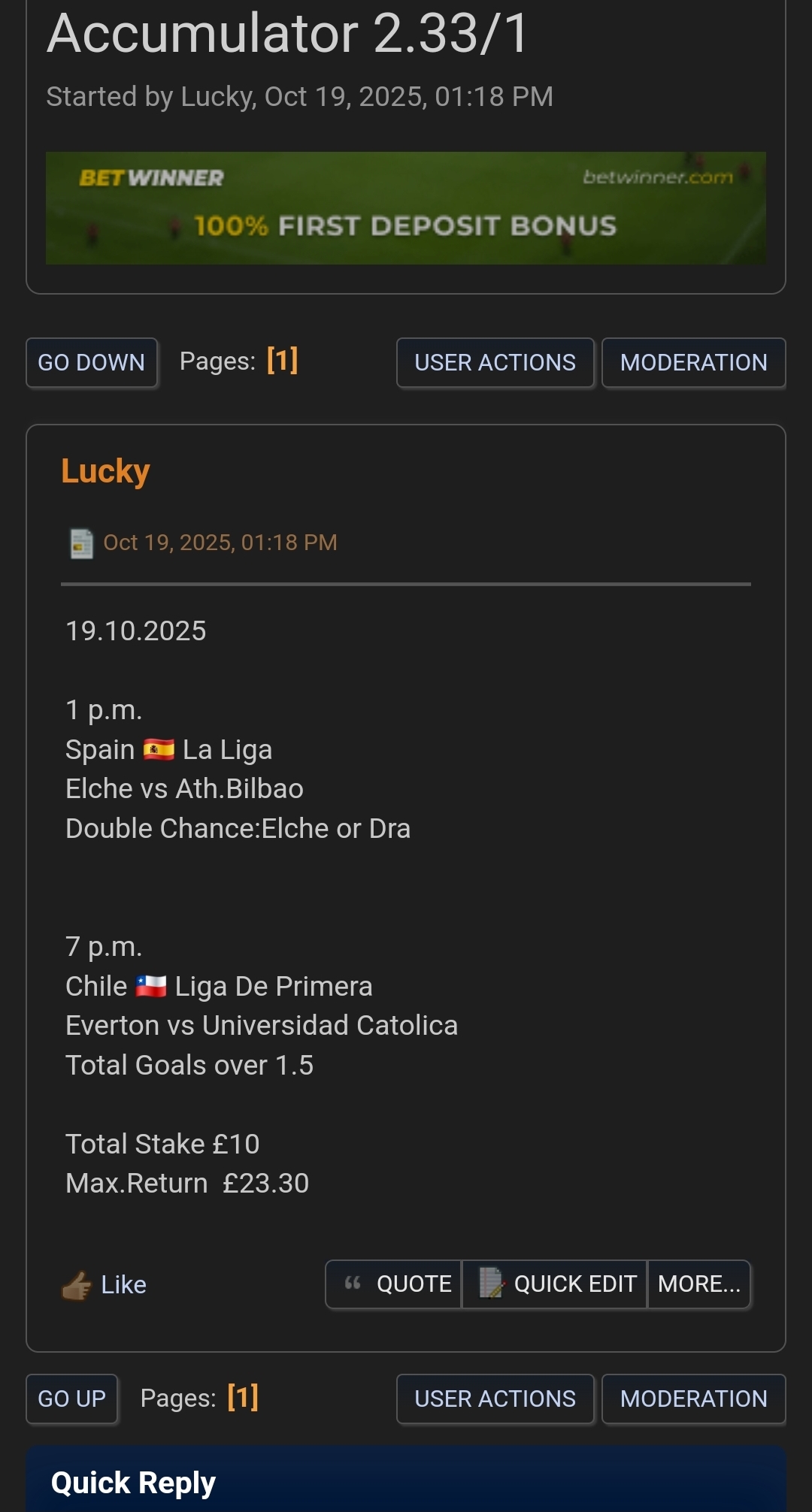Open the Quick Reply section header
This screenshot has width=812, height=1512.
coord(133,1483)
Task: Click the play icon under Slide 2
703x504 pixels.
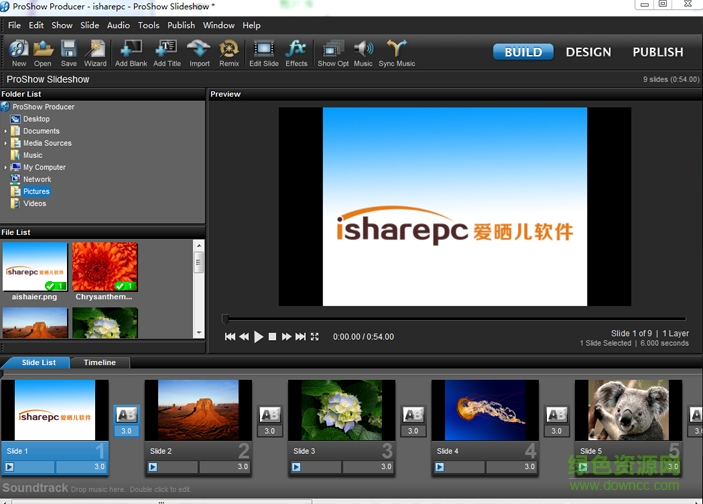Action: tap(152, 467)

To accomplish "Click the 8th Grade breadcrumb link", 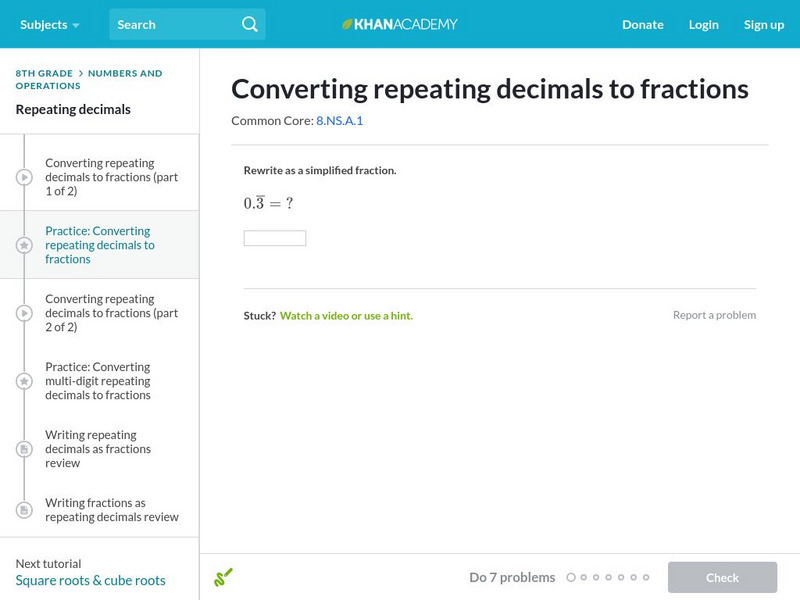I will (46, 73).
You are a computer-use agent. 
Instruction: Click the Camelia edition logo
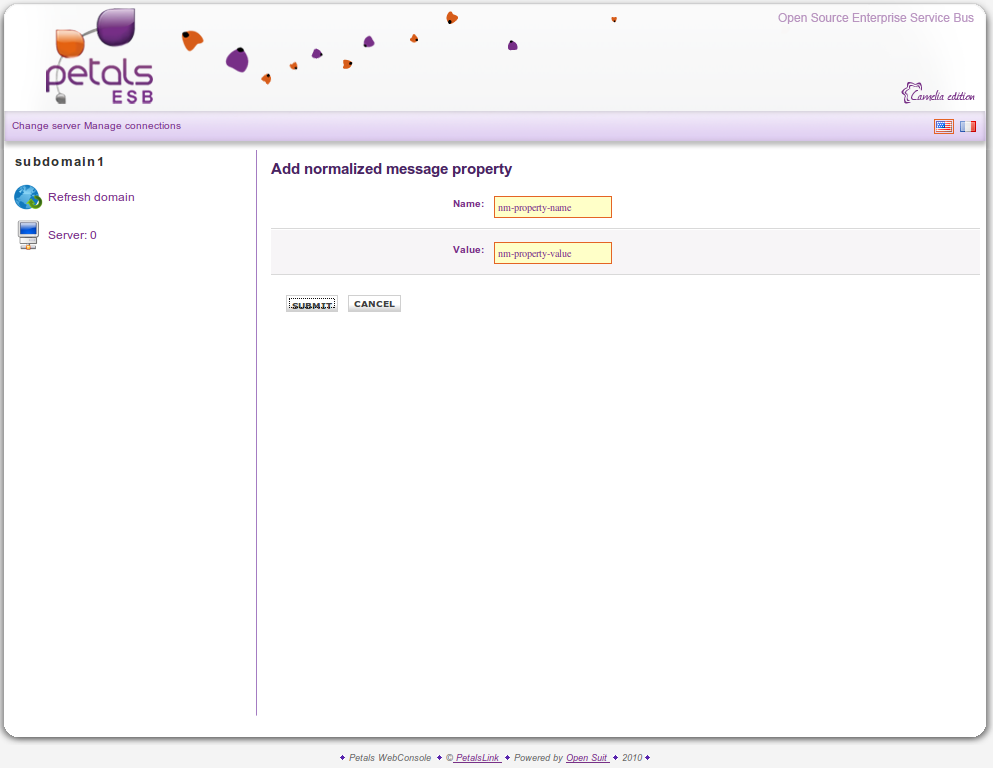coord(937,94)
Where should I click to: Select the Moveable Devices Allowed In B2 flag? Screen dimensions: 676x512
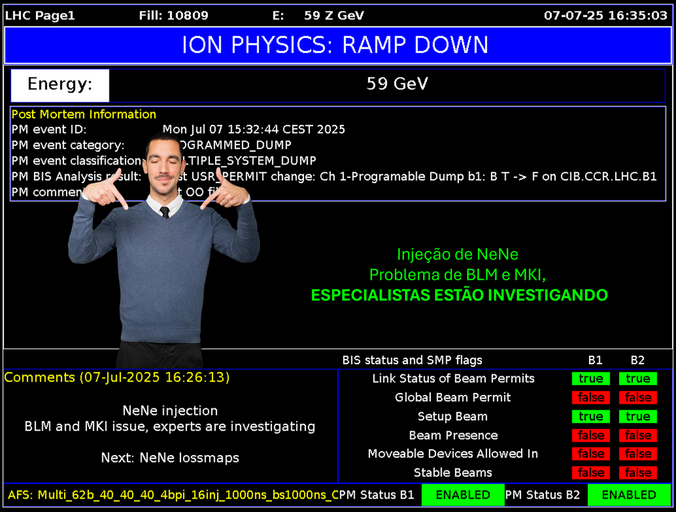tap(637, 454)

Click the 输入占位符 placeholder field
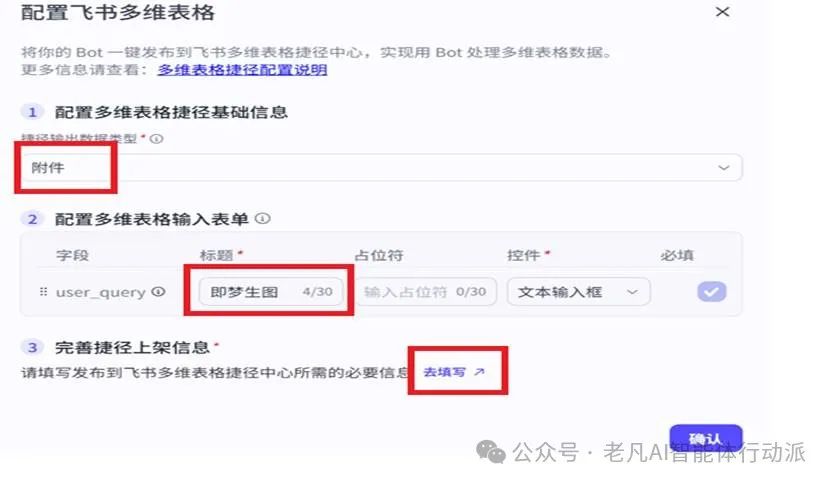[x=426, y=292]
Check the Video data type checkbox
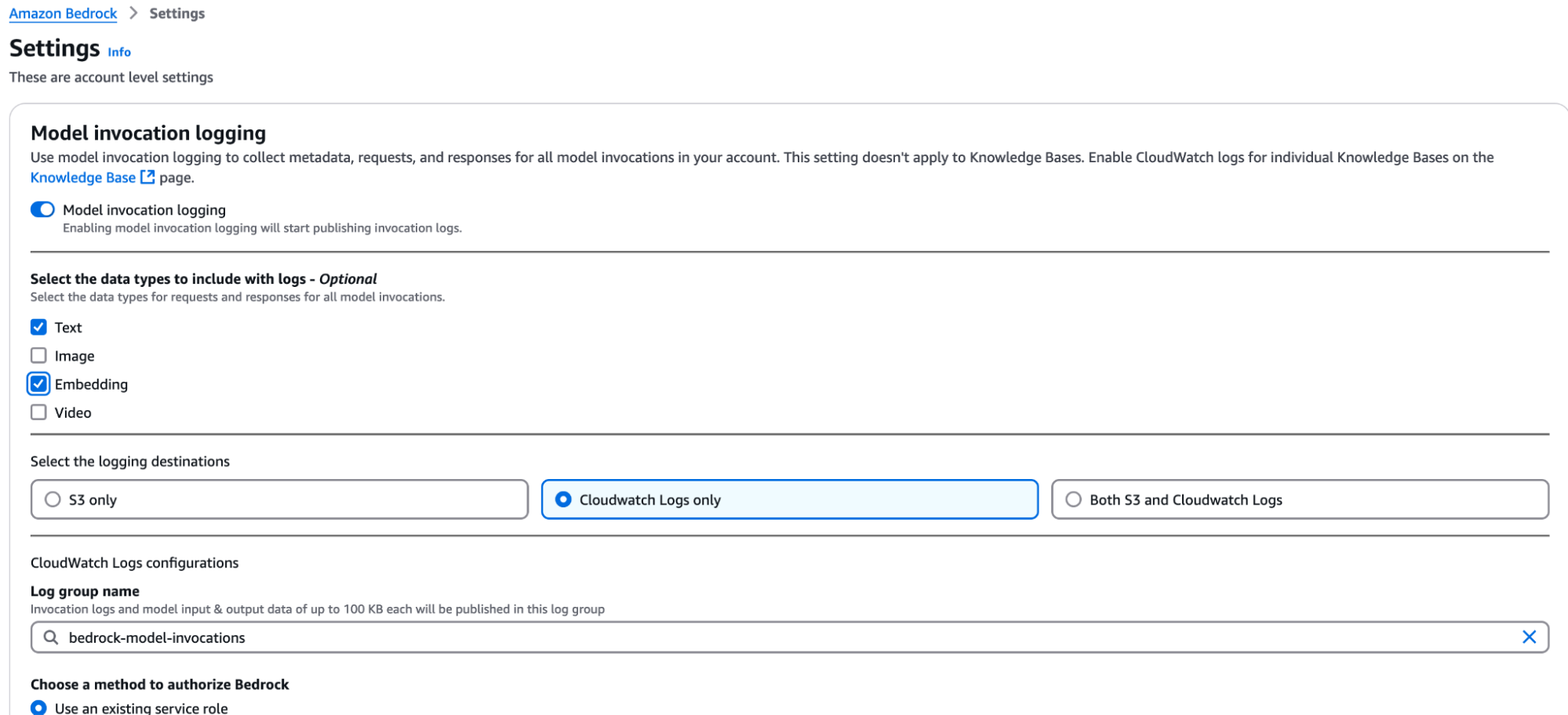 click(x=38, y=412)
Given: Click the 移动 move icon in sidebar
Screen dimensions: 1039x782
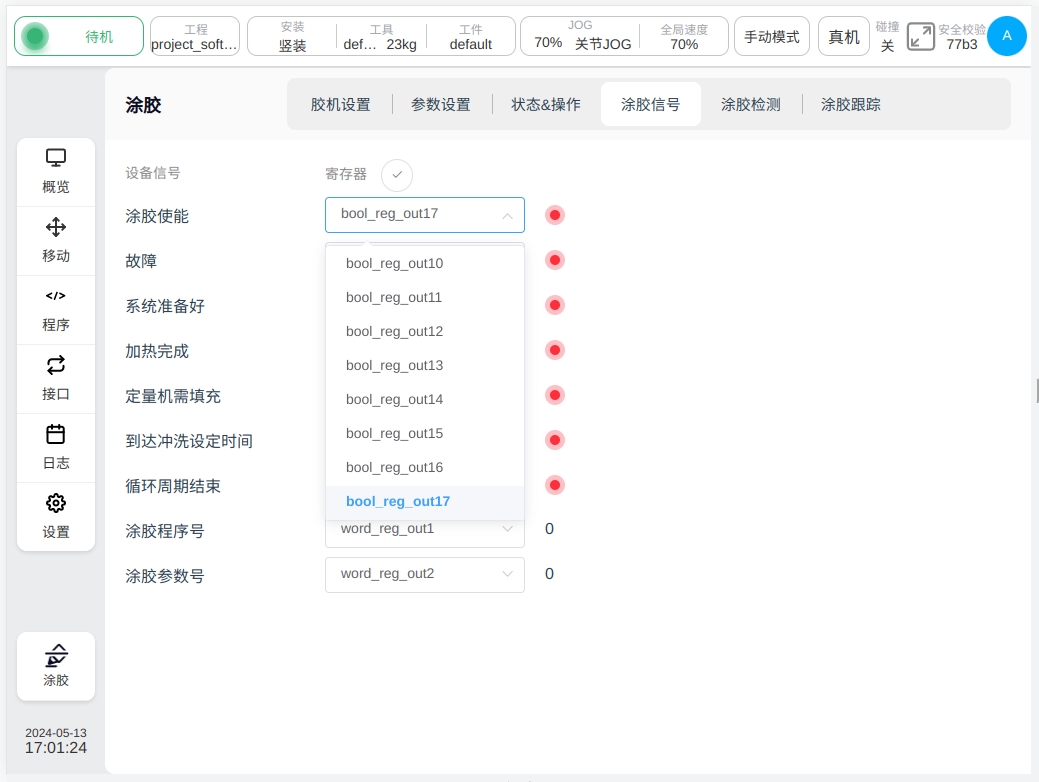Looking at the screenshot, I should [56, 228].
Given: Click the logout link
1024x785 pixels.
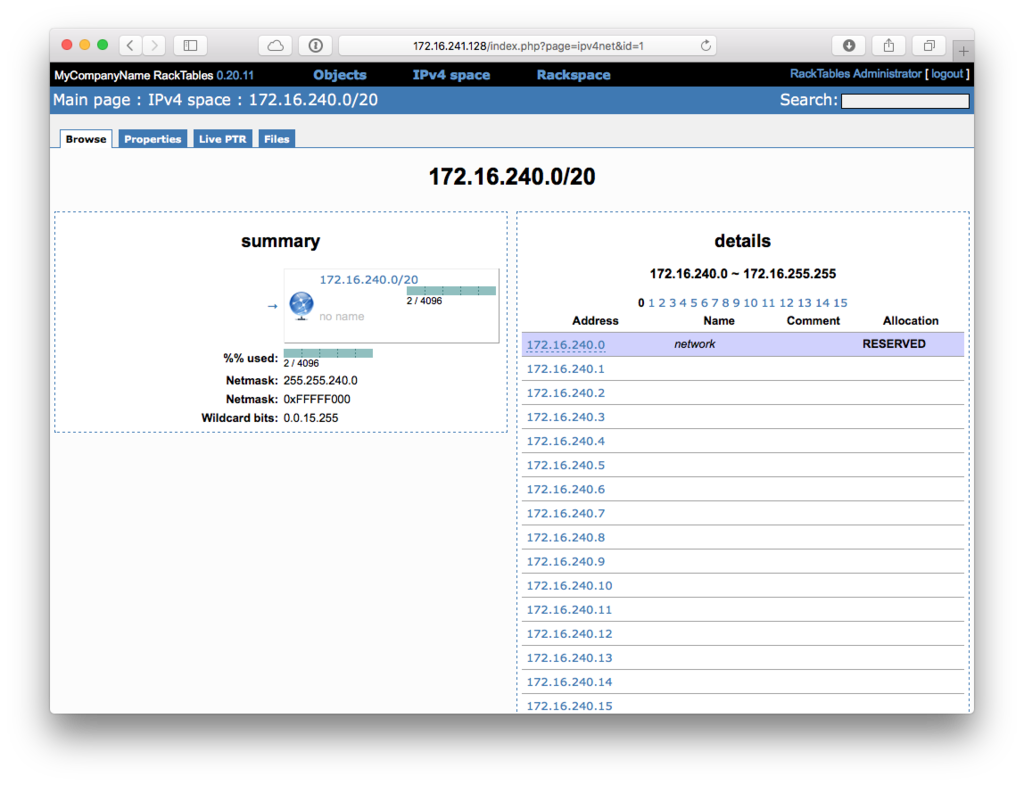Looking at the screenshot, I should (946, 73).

# [EXERCISE]
For the listing above, identify each line bearing "icon".

# [RESPONSE BELOW]
Task: Click the play icon under Slide 2
Given: Click the 移动 move icon in sidebar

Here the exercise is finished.